[PATCH/RFC] I/O-check interface for driver's error handling
From: Hidetoshi Seto
Date: Tue Mar 01 2005 - 03:33:26 EST
Hi, long time no see :-)
Currently, I/O error is not a leading cause of system failure.
However, since Linux nowadays is making great progress on its
scalability, and ever larger number of PCI devices are being
connected to a single high-performance server, the risk of the
I/O error is increasing day by day.
For example, PCI parity error is one of the most common errors
in the hardware world. However, the major cause of parity error
is not hardware's error but software's - low voltage, humidity,
natural radiation... etc. Even though, some platforms are nervous
to parity error enough to shutdown the system immediately on such
error. So if device drivers can retry its transaction once results
as an error, we can reduce the risk of I/O errors.
So I'd like to suggest new interfaces that enable drivers to
check - detect error and retry their I/O transaction easily.
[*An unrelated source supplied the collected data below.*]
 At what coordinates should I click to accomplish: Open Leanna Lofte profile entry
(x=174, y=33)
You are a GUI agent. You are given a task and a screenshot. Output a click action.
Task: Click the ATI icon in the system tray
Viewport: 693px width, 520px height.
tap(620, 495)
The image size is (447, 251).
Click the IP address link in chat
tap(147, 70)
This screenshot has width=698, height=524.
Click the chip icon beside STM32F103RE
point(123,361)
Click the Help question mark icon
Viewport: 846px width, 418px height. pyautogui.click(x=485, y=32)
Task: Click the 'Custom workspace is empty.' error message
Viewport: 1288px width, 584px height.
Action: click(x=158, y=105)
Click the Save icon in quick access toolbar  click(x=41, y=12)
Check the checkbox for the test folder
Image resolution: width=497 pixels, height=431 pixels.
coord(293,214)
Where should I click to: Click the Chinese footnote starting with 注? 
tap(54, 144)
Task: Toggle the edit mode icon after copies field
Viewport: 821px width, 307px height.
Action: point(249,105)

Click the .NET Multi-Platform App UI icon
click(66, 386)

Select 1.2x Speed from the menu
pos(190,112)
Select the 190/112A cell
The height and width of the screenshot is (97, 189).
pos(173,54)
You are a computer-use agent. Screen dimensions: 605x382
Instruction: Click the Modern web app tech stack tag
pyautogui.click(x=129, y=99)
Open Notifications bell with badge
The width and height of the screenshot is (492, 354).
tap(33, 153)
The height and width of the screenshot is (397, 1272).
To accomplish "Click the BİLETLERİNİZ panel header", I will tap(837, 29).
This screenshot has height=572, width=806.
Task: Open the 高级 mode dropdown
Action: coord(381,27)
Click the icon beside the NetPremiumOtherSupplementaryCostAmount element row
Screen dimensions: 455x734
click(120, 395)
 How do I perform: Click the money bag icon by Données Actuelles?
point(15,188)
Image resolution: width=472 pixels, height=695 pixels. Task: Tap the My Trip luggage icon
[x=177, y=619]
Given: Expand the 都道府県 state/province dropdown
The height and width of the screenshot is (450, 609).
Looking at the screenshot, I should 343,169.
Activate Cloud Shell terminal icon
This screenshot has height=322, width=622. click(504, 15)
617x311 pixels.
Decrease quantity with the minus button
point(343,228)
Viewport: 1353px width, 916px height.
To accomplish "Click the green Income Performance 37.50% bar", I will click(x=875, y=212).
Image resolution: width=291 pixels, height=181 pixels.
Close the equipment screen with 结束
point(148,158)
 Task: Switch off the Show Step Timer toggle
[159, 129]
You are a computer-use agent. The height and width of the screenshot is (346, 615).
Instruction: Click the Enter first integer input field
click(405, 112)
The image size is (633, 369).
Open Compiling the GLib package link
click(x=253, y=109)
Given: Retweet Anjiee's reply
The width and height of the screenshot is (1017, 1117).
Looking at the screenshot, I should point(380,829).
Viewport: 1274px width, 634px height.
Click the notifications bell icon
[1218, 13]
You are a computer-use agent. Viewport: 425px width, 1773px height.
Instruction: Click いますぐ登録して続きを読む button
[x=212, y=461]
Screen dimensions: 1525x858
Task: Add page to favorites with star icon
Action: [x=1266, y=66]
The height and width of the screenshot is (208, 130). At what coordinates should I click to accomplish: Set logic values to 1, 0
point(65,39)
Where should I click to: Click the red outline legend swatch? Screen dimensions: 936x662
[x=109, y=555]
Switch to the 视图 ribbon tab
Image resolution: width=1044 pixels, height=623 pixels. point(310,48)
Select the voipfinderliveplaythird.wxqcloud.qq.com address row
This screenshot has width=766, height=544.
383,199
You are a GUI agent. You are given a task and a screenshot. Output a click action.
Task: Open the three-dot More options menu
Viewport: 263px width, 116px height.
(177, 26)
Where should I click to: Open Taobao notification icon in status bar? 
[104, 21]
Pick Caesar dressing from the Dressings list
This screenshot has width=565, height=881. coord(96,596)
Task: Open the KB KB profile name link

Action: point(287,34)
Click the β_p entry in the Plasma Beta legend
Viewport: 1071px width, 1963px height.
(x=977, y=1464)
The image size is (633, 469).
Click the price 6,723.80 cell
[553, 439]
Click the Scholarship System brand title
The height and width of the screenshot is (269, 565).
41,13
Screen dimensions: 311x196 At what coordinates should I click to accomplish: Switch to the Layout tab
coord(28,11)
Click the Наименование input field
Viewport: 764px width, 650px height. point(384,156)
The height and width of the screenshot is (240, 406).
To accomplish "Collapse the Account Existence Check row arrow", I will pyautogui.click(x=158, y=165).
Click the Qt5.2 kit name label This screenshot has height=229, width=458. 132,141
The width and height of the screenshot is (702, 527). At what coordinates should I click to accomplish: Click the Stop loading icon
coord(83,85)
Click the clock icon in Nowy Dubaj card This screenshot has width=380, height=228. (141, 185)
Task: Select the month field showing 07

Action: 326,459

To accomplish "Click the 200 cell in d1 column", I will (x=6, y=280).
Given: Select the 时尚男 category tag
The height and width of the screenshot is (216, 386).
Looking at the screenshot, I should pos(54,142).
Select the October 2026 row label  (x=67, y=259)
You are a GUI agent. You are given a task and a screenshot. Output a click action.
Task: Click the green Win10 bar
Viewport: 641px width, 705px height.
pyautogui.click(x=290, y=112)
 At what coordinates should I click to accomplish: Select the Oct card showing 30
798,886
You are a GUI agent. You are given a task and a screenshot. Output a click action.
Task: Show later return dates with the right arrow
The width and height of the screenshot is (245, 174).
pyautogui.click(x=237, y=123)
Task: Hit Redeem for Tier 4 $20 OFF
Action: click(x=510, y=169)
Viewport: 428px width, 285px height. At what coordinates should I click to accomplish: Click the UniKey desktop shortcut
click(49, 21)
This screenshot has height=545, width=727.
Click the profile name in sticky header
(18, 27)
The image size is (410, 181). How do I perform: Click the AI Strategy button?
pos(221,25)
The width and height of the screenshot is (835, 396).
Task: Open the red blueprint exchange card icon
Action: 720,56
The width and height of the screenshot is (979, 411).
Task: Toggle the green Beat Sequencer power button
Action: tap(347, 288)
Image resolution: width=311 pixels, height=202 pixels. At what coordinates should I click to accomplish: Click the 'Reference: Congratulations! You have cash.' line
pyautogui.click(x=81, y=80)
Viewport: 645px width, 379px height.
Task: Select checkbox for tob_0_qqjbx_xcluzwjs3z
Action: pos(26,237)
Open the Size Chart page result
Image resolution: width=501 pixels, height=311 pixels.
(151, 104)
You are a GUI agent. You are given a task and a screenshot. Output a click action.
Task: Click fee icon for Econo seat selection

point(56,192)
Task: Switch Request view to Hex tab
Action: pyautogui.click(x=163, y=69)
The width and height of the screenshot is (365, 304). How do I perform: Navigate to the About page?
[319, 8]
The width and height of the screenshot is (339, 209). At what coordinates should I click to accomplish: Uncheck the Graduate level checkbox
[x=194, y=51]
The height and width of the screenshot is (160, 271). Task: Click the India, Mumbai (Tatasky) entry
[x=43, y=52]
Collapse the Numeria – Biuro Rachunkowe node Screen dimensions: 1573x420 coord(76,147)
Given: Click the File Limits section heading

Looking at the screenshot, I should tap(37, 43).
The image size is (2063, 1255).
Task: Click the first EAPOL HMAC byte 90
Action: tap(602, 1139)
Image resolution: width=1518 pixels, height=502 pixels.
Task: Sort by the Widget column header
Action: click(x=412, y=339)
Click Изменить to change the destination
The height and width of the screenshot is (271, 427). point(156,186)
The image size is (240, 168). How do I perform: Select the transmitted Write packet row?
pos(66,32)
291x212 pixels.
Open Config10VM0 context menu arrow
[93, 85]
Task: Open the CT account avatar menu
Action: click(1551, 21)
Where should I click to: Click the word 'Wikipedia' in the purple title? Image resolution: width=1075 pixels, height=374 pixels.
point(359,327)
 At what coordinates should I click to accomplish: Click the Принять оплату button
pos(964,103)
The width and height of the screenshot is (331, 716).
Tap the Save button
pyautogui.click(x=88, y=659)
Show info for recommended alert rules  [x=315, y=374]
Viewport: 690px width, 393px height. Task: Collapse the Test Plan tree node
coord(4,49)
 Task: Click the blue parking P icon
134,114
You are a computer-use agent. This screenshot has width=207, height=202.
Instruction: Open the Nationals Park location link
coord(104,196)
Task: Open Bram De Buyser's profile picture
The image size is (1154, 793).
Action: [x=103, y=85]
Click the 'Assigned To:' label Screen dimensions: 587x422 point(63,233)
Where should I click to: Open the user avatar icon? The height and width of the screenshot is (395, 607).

Previously I had post two prototypes to LKML:
1) readX_check() interface
Added new kin of basic readX(), which returns its result of
I/O. But, it would not make sense that device driver have to
check and react after each of I/Os.
2) clear/read_pci_errors() interface
Added new pair-interface to sandwich I/Os. It makes sense that
device driver can adjust the number of checking I/Os and can
react all of them at once. However, this was not generalized,
so I thought that more expandable design would be required.
Today's patch is 3rd one - iochk_clear/read() interface.
- This also adds pair-interface, but not to sandwich only readX().
Depends on platform, starting with ioreadX(), inX(), writeX()
if possible... and so on could be target of error checking.
- Additionally adds special token - abstract "iocookie" structure
to control/identifies/manage I/Os, by passing it to OS.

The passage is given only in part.